I inter­pret­ed our assent. Hugh Lunghi, Russ­ian lan­guage inter­preter to British Chiefs of Staff, was a close observ­er at Yal­ta.

Are we tak­ing this too far?” He said the deci­sion to bomb Dres­den was “a seri­ous query against the con­duct of Allied bomb­ing.” Nei­ther Roo­sevelt nor Stal­in ever expressed qualms about the prac­tice.It is impor­tant to remem­ber that the request to bomb Dres­den, and sev­er­al oth­er tar­gets, was made by the Sovi­et high com­mand. “It seems to me that the moment has come when the question of bombing of German cities simply for the sake of increasing the terror, though under other pretexts, should be reviewed….The destruction of Dresden remains a serious query against the conduct of Allied bombing.” —Churchill, 28 March 1945Churchill, Arthur Harris and Decisions to Bomb Germany

It is only log­i­cal that a gen­er­al or war leader will first think of his own side and then to the safe­ty and com­fort of the ene­my.

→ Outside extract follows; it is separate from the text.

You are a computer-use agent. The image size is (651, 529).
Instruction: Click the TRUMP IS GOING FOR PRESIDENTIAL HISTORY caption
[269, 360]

They claimed they had it from their own sources. At the time the plan was approved at Yal­ta it was a com­mon sense strate­gic deci­sion and there was no rea­son to sus­pect that it would be con­tro­ver­sial. The British and U.S. air staffs had agreed by the end of Jan­u­ary 1945 on a plan, pro­duced in response to prod­ding from Churchill, for the bomb­ing of Dres­den, Leipzig and oth­er cities in east­ern Ger­many, with the aim of assist­ing the advance of the Red Army. What role did he have in appoint­ing Gen­er­al Har­ris was a mil­i­tary appoint­ment, though sup­port­ed by Churchill. The fol­low­ing day at the Chiefs of Staff meet­ing in Stalin’s Yusupov Vil­la, the ques­tion of liai­son for ‘bomb lines’ was dis­cussed. Rev. Due part­ly to a press brief­ing a few days after­wards, at which the allied spokesman appeared to say that the bomb­ing of Dres­den marked the begin­ning of a new pol­i­cy of “ter­ror bomb­ing,” and part­ly to Goebbels’s pro­pa­gan­da, it became a sym­bol of ter­ror bomb­ing and exposed what was frankly the hyp­o­crit­i­cal allied claim that the strate­gic bomb­ing offen­sive was only direct­ed at mil­i­tary tar­gets. But as a great war leader he knew he had a respon­si­bil­i­ty to 1) end the war as soon as pos­si­ble; and 2) save the lives of his own civil­ians and sol­diers first.